To show your intuition:

"Otherwise it gets really complicated and messy. It seems though that if the ant just goes as far away as possible from the scoprions at every moment, they won't be able to catch it. Obviously this would need a mathematical proof though."

is true, you could try do case analysis of how state space depends on the initial positions. Positions that make state space a tree, means that scorpions win. Otherwise state space has cycles and ant can just walk endlessly in a cycle. (Line graph of a cycle is a cycle, so a cycle in state space corresponds to a cycle on the cube.)

Solution 2:

Let's consider starting positions to be at the corners.
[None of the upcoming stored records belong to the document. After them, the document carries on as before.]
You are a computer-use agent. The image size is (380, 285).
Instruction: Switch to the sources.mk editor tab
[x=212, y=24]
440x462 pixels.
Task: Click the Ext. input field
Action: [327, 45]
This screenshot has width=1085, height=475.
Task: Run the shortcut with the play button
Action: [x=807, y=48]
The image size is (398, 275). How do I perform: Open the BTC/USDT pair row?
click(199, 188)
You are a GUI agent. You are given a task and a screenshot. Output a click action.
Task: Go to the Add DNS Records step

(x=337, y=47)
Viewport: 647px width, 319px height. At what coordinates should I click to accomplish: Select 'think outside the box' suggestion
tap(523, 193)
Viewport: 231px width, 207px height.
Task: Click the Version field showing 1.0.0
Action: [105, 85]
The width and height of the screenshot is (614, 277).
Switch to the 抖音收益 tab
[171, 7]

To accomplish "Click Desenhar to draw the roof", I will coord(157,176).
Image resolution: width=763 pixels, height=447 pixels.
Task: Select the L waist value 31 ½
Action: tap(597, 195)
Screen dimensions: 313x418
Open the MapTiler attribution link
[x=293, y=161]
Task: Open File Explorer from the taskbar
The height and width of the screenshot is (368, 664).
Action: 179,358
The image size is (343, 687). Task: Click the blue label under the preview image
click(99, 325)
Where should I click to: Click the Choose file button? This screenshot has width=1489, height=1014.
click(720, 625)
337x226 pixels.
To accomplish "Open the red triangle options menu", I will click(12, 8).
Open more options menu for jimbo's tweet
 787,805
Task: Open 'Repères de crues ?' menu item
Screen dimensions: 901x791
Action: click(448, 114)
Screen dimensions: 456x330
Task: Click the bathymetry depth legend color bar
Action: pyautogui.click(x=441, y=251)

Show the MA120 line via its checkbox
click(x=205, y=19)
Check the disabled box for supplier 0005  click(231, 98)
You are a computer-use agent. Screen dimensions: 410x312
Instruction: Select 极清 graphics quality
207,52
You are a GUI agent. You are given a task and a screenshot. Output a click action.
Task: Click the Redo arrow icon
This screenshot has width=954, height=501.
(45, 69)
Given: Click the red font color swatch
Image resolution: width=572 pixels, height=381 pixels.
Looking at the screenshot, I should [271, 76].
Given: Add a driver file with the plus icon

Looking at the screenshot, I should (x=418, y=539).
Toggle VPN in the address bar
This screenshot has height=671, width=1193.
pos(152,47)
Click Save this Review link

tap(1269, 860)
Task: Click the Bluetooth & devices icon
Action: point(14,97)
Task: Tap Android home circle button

As you already found, if the S's start at the positions cornering A, then A has no hope.

Ant_Scorpion_1

On the contrary, we can always individuate a face of the cube with max $2$ S and an opposite face with max $1$ S , with A being at most one non-blocked edge away from the face with less scorpions.
At $t=1/3$, we can still associate the S positions to the nearest corners, so same as the original configuration, and A is quick enough to position herself on the less crowded face, as far as possible from the scorpion there.

If the Ant plays wisely that strategy she can always survive.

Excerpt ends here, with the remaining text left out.